Reed Elementary

by Dan Wright


Was that you at the other end of the playground, Phil T? I should have wandered over and said hi!

While driving to the school, I looked at the cloudy sky and thought, I’m stupid for even trying; we’re gonna get skunked. But somebody’s sacrifices to the weather gods must have been accepted favorably, because (though misty) the seeing became good enough to impress the general public.

Long lines of people waited to see Saturn or Jupiter in Old Smokey or my LX200.

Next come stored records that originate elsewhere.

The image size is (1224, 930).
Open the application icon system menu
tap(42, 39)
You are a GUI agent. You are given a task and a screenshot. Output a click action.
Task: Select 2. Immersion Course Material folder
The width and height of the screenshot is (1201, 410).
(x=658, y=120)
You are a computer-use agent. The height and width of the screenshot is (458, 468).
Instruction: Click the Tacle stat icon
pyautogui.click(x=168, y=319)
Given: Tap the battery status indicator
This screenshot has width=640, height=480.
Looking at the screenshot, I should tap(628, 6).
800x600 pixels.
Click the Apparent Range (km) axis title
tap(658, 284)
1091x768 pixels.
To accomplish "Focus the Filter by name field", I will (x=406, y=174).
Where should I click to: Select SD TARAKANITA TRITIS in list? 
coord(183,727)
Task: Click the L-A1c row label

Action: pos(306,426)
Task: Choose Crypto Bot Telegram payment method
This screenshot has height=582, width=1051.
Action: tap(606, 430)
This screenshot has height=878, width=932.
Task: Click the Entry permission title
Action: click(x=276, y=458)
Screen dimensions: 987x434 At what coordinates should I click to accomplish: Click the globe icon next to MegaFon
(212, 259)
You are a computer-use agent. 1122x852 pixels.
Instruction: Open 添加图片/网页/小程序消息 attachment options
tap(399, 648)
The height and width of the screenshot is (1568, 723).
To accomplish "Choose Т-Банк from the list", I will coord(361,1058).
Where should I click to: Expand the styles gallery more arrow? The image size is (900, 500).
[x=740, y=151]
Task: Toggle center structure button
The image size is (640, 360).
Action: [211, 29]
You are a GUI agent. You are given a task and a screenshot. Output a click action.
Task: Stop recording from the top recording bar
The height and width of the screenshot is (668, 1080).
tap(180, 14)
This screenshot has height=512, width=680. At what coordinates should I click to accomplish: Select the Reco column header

To keep them entertained while waiting, I placed my Canon IS 15x50 binoculars on a tripod and pointed them at the moon. Afraid a kid would knock over those expensive binocs, I hung a 30 lb bag of sand from the spreader between the tripod’s legs. With that much weight holding it down, the tripod felt trustworthy.

The views of Jupiter and Saturn got great reviews, but what really captured the people’s attention was the green laser. There’s something about those things that makes people go “Oh, WOW!” Everybody gathers around and wants to know about it. I let this one little girl handle the laser, and she pointed all around the sky asking, “What’s that? And what’s that?” I could name them all (the seeing was so limited I knew the names of nearly all visible objects).

Later when I was packing up, this dude strolled over from his yard looking and speaking like a laid-back surfer/stoner type. In fact his eyelids seemed to be at half-mast right then. I sat him in a chair and told him to look at the Pleiades through my binoculars. He started saying, “Oh wow man! I never saw anything like that! How many stars are there? Oh wow, look at the MOON, man! Just LOOK at that thing! I NEVER saw the moon like that! Wow man!” Guess that made his night. Nothing like getting high on nature, huh?